According to the production method of the present invention, a surfactant composition containing an N-acyl-N-hydroxyalkyl-β-alanine derivative can be produced in an aqueous solvent with a high reaction rate. Since the method of the present invention does not require a hydrophilic organic solvent, it does not require complicated steps such as solvent removal, and is excellent in time and energy efficiency.

Claims (1)

The molar ratio ((a) / (b)) of component (a) represented by formula (1) and component (b) represented by formula (2) is 9/1 to 3/7. 0.5-3 times molar amount with respect to the total amino acid equivalent of (a) component and (b) component on condition of 0-80 degreeC and pH 8-13 with respect to the liquid mixture which contains and contains water A mixture containing (c) component represented by formula (3) and (d) component represented by formula (4) is obtained by reacting a fatty acid chloride having 8 to 22 carbon atoms. A method for producing a surfactant composition.

(In Formula (1), R ¹ and R ² are the same or different and represent a linear or branched alkylene group having 1 to 4 carbon atoms, and M ¹ represents an alkali metal atom, an alkanolamine, or a hydrogen atom. )

(In Formula (2), R ³ and R ⁴ are the same or different and represent a linear alkylene group having 1 to 3 carbon atoms, and M ² represents an alkali metal atom, an alkanolamine, or a hydrogen atom.)

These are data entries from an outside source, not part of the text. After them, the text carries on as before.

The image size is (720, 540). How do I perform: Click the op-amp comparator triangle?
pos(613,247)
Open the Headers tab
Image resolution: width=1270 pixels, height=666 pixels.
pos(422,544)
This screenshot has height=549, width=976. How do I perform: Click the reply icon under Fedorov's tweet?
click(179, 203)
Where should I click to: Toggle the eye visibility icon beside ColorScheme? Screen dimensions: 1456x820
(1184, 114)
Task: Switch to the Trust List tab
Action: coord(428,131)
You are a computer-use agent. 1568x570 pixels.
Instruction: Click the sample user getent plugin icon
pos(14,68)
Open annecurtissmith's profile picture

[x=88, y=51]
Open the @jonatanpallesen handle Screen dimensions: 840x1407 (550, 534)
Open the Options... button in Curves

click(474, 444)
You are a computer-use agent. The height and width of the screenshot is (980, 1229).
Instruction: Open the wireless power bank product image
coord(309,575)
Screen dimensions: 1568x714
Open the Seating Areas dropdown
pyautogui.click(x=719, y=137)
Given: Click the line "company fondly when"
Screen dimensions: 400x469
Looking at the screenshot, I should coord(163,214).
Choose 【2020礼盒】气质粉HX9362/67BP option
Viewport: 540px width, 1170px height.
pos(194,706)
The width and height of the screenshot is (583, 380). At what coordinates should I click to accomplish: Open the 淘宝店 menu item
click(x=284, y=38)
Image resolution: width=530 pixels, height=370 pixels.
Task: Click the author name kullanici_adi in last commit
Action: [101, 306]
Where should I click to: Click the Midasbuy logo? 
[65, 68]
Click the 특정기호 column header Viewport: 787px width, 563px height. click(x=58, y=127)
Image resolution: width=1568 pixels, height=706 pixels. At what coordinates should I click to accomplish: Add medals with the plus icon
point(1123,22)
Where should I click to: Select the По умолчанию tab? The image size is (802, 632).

(In the formula (3), ^{R 1} and ^{R 2} each represent the same alkylene group as ^{R 1} and ^{R 2} in the formula ^{(1), R} 5 CO represents an aliphatic acyl group having 8 to 22 carbon atoms, M ³ represents an alkali metal atom, an alkanolamine, or a hydrogen atom.)

(In the formula (4), ^{R 3} and ^{R 4} each represent the same straight-chain alkylene group with ^{R 3} and ^{R 4} in formula ^{(2), R} 5 CO is identical to ^R 5 CO in formula (3) And M ⁴ represents an alkali metal atom, an alkanolamine, or a hydrogen atom.)